On Assessing Achievement: "'It's a protection and a guarantee for all children,' [Connie Smith, executive director of accountability for the state Department of Education] said. 'The biggest impact will be on previously neglected kids that were hidden in the mainstream groups.'"

On Reporting Results: "Parents still can turn to state report cards for a breakdown of school test results, demographics, discipline problems, attendance and promotion. But the revised report cards, which are expected by Nov. 1, also will report scores for subgroups such as special education and the economically disadvantaged. Other new categories include school safety statistics and professional qualifications of teachers in the state."

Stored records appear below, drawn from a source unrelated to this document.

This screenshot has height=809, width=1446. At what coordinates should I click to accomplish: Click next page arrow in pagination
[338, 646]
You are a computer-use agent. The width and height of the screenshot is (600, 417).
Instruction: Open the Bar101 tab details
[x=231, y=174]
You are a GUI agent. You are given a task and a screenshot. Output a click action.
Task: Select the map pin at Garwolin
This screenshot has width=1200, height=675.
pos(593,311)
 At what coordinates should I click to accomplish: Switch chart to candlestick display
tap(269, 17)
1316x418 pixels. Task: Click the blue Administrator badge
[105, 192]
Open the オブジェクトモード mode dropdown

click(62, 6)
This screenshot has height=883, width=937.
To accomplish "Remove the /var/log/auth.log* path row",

On Getting Extra Help: "Local school systems must offer parents more options for students in low-performing schools. ... The new law requires districts to notify parents about the status of their child's school and what their options are. They must also explain to parents how they can become involved in improvement efforts."

On Teacher Quality: "Parents soon will be told more about the quality of teachers in their children's classroom. ... [Teachers] can already show their proficiency by passing a state exam, earning a national certification or completing an academic major, graduate degree or comparable coursework in the subject they teach. The state is considering options that would allow teachers to submit a portfolio of accomplishments or use student achievement scores to meet the requirement."

On School Safety: "Parents will be able to pull students out of school if they are the victim of a violent crime or that school has been labeled 'persistently dangerous.' In Tennessee, that is defined as any school where the total number of dangerous incidents plus the number of student victims exceeds 3% of the school's enrollment for three straight years."

The U.S. Department of Education's publication "No Child Left Behind: A Parents Guide" is available at:


About Extra Credit
NCLB Extra Credit is a regular look at the No Child Left Behind Act, President Bush's landmark education reform initiative passed with bipartisan support in Congress.

If you would like the NCLB Extra Credit emailed to you, please send a request to Geoff Goodman at or call (202) 205-9191.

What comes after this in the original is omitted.